▸ **Фрагмент страницы**
Светлана: И вот мне подумалось, если проводить такие заседания, которые касаются дел несовершеннолетних, то вполне возможны действительно отдельные суды, отдельная психологическая поддержка, иные условия содержания и возможно закрытость. Вот это все, мне кажется, очень важно обсудить и принять решение. Ненормально замешивать в наш уголовный суд, например, все эти дела.
Морщакова: Конечно. Да Вы знаете, в обычном суде это установлено уже психологами, несовершеннолетние, которые попадают во взрослый суд, даже не понимают, что происходит. Потому что у него должен быть другой совершенно психологический настрой. Чтобы он мог реально оценить обстановку происходящего.
Светлана: Взрослые то теряются, когда попадают в суды.
Морщакова: А несовершеннолетний, он уходит из этого заседания с такой же пустотой, с какой он в него пришел, если это в нем было. Ничто не происходит, даже понимания.
Светлана: Почему тогда у нас это воспринимается, ну практически скандальная тема. А каковы аргументы противников введения ювенальной юстиции?
Морщакова: Да собственно против суда по делам несовершеннолетних никаких особенных критических замечаний никто и не высказывает. Наоборот, есть очень хороший опыт в разных регионах России.
Туманов: В Ростове особенно.
Морщакова: Да, и не только в Ростове. Сейчас в Ленинградской области.
Туманов: Председатель областного суда очень активный.
Морщакова: Когда действующие судьи пытаются на основе существующего законодательства, все-таки учитывать особенности дел, по которым проходят несовершеннолетние в любом качестве, уголовные ли это дела, или это дела о разводе. Но учитывается то, что связано с интересами детей, особенностями несовершеннолетних.
Туманов: Это сейчас две концепции сражаются по этому вопросу. Первая она несколько старомодная, это в основном пожилые судьи, которые когда-то занимались юношескими делами еще при советской власти, когда всякие детские комнаты были, все такое прочее. Они все воспитание, ребенок, туда, сюда. И новое поколение, которые говорят: они все бандиты.
Светлана: Такое циничное.
Туманов: С ними нельзя вот так, с детьми обращаться, с ними нужно, как со взрослыми. И обе стороны по-своему правы. И нельзя обращаться с ними, как со взрослыми. И действительно, когда идут групповые дела несовершеннолетних, какая разница. Тем более, сейчас пошла такая манера. Взрослые дяденьки специально берут в группу парочку несовершеннолетних…
Светлана: Для того, чтобы им сошло с рук. Все понятно.
Туманов: Это им очень облегчает потом защиту.
Светлана: Ну, это, кстати говоря, практика, которая существовала испокон веку.

▸ **Доступный материал**
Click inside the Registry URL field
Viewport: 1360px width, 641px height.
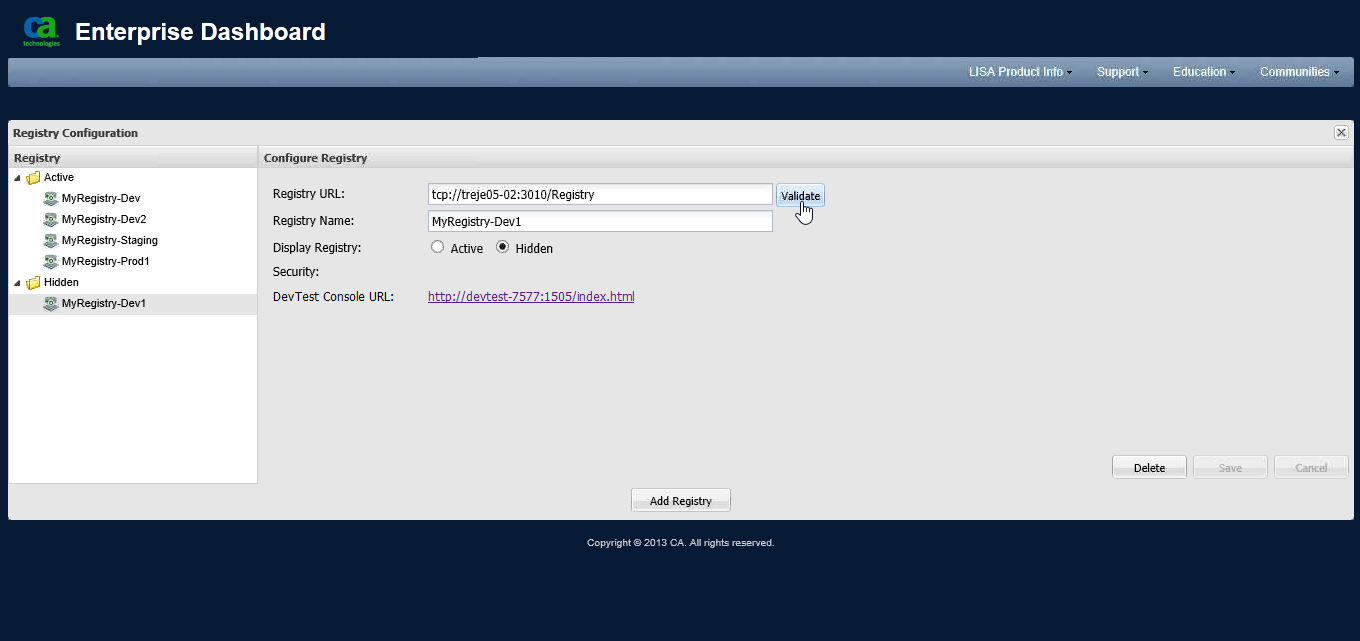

▸ **Набор заданий**
• 1. Какой город Туманов особо называет в беседе о ювенальной юстиции, когда речь заходит о хорошем опыте в регионах?
• 2. Верните дословно отрывок из беседы о ювенальной юстиции, начиная со слов «Туманов: Это сейчас» и заканчивая словами «они все бандиты.».

▸ **Ответы**
• 1. Ростов.

• 2.
Туманов: Это сейчас две концепции сражаются по этому вопросу. Первая она несколько старомодная, это в основном пожилые судьи, которые когда-то занимались юношескими делами еще при советской власти, когда всякие детские комнаты были, все такое прочее. Они все воспитание, ребенок, туда, сюда. И новое поколение, которые говорят: они все бандиты.